### Goals:
(1) In the forum thread about the Curtis TV remote code, what number do the scanning steps say to enter on the DIRECTV remote?
(2) From the forum thread about the Curtis TV remote code, return the part that opens with the words containing "Step one is" and closes with "the Philips codes.".
— start Document extract —
# Remote code for unlisted TV



## JoeF (Aug 20, 2007)

We got a "cheapo" Curtis (not Curtis Mathes) TV for our kitchen and I can't find the remote code for the D* remote. I tried codes for some likely suspects but had no luck. Any suggestions?


----------



## harsh (Jun 15, 2003)

Step one is to consult the operator's manual that came with the TV. Curtis International manuals appear relatively useless in this respect so that's probably a dead end.

If the manual doesn't have any advice, try the Sony remote codes. If someone is going to ape another manufacturer, it is often going to look like a Sony. Another code set that seems pretty popular is the Philips codes.

Looking more closely at the Curtis International website, I see that they also distribute RCA and Sylvania, so you might try those.

If that doesn't work, dial 1-800-968-9853 during Toronto business hours.


----------



## JoeF (Aug 20, 2007)

Thanks for the suggestion. Unfortunately, none of those codes worked. Guess I need to call.


----------



## william8004 (Oct 6, 2006)

Ahhh! Remember when Curtis-Mathis meant the best TV available?


----------



## Yoda-DBSguy (Nov 4, 2006)

I take it you mean your trying to program your directv remote to operate the TV, and not the tv remote to operate the satellite receiver as one of the above people have referanced you to by trying to look in the tv manual.

You can do a code search to see if it will operate a non listed tv manufacturer.

*Here's how to scan for TV codes on your DIRECTV remote*

1.Make sure your TV is turned on.

2.Slide the mode switch at top of remote to "TV".

3.Press and hold the MUTE button. This is located above the number 1 button.

4.While still holding down MUTE, press and hold the SELECT button until green light at the top of the remote flashes twice.

5.Then enter 991, the green light on remote should flash twice.

6.Point remote at TV and press CHANNEL UP button. Tap the CHANNEL UP button repeatedly until the TV powers off.

7.When the TV powers off, press and release the SELECT button.

*Note: If the green light flashes three times before TV responds, then all codes have been cycled through. Our remote controls are guaranteed to program to your DIRECTV receiver, however your TV may not be compatible with our remote control.


----------



## bixler (Oct 14, 2008)

Yo Harsh....stay out the Direct TV forums. You confuse people because you have idea what you are talking about. 

The OP wants to program his Direct TV report to operate his TV. Why would he look at his TV manual for a Direct TV code? LMAO


----------



## JoeF (Aug 20, 2007)
— end Document extract —
— start Data extract —
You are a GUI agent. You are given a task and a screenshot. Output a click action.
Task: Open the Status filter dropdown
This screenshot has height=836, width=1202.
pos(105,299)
— end Data extract —
### Answers in order:
(1) 991

(2)
Step one is to consult the operator's manual that came with the TV. Curtis International manuals appear relatively useless in this respect so that's probably a dead end.

If the manual doesn't have any advice, try the Sony remote codes. If someone is going to ape another manufacturer, it is often going to look like a Sony. Another code set that seems pretty popular is the Philips codes.